Prototype fix for replacing the SETcc/MOVZX idiom with XOR/SETcc for a 32-bit conditional set of 0,1
AbandonedPublic

Authored by DavidKreitzer on Jun 17 2016, 1:38 PM.

Details

Reviewers
None
Summary

I am just posting this for your reference. This was my initial attempt to fix the SETcc problem back in February. As you can see, the changes weren't all that extensive. The basic approach was to define new SETCC pseudo-opcodes that return 32-bit/64-bit values along with patterns that cause a MOV32r0/SETCC sequence to be generated. The pseudo-ops then get lowered after RA to the "real" SETCC opcodes.

The approach seems sound to me, and it fixed the performance kernel that I wrote. But there are a few things that I don't like.

(1) The opcode explosion is kind of gross: we should really have a condition field rather than building the condition into the opcode.
(2) I couldn't figure out a good way to handle the different register constraints in 32-bit vs. 64-bit mode, so I created separate opcodes for them.

During testing, I got lots of failures in our test suites and never got around to debugging. It could be something obvious/trivial.

So, feel free to take this code and run with it or just give me feedback on the basic approach.

Diff Detail

Event Timeline

DavidKreitzer retitled this revision from to Prototype fix for replacing the SETcc/MOVZX idiom with XOR/SETcc for a 32-bit conditional set of 0,1.
DavidKreitzer updated this object.
DavidKreitzer added a reviewer: mkuper.
mkuper edited edge metadata.Jun 17 2016, 1:49 PM

Hi Dave,

I need to look at this more carefully (I'm not entirely sure it works as intended), but regardless, I'm not a huge fan of having two different opcodes, one for SETCC with a source, and one for SETCC without a source. I mean, imagine we were designing this from scratch.

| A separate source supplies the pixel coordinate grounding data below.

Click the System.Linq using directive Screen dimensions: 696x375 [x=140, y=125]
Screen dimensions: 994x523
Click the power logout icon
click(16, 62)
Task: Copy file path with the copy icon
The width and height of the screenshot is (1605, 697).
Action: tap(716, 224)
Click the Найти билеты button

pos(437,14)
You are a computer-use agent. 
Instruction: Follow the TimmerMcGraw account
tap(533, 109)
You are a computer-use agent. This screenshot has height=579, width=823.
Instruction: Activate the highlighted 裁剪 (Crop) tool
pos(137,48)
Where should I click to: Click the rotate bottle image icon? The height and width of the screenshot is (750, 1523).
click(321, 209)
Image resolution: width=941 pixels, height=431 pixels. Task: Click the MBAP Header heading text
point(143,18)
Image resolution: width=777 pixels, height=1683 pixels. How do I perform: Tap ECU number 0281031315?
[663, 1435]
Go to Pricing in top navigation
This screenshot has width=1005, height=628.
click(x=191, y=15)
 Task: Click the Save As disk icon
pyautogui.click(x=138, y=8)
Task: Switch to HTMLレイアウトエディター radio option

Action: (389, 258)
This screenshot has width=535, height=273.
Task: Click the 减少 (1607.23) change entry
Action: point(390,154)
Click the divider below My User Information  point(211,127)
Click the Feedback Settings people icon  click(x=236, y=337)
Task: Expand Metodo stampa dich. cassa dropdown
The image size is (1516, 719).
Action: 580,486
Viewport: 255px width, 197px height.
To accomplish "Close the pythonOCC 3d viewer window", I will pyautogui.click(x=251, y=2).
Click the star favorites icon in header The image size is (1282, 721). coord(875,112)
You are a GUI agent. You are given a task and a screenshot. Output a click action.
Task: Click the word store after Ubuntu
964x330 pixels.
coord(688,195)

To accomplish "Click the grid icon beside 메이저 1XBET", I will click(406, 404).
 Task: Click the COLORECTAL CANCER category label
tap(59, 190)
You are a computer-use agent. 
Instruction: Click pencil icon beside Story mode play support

I don't think we'd define two opcodes.

What I've wanted to do - and started doing last year - was add a source dependency to the regular SETCC opcode, and feeding it an IMPLICIT_DEF value when it doesn't matter. The problem is that would require touching every piece of code that creates a SETCC, and probably a lot of places that match on it, hence the extensive changes I was referring to.

Thanks for the quick response, Michael!

I don't think it's unreasonable to have two opcodes - the existing opcode is an 8-bit definition. The new opcode is a 32-bit definition. It is not much different than having two opcodes for addb and addl. The fact that the 32-bit form takes a source operands and the 8-bit form doesn't is just an artifact of the architecture.

FWIW, this is how we implemented it in the Intel Compiler (i.e. two opcodes). Of course, in the Intel Compiler, we don't have the same opcode explosion problem, because the condition is separate from the opcode. So it's really just 2 opcodes, not 2xN opcodes.

I would not be surprised at all if the changes do not work as intended, especially the pattern specifications. I understand that code better than I did 6 months ago, but I'm still pretty new to it.

I don't think the add analogy really holds. addb and addl really are two different opcodes in the ISA, with different semantics. And that also means that they are different all the way down to the MC layer.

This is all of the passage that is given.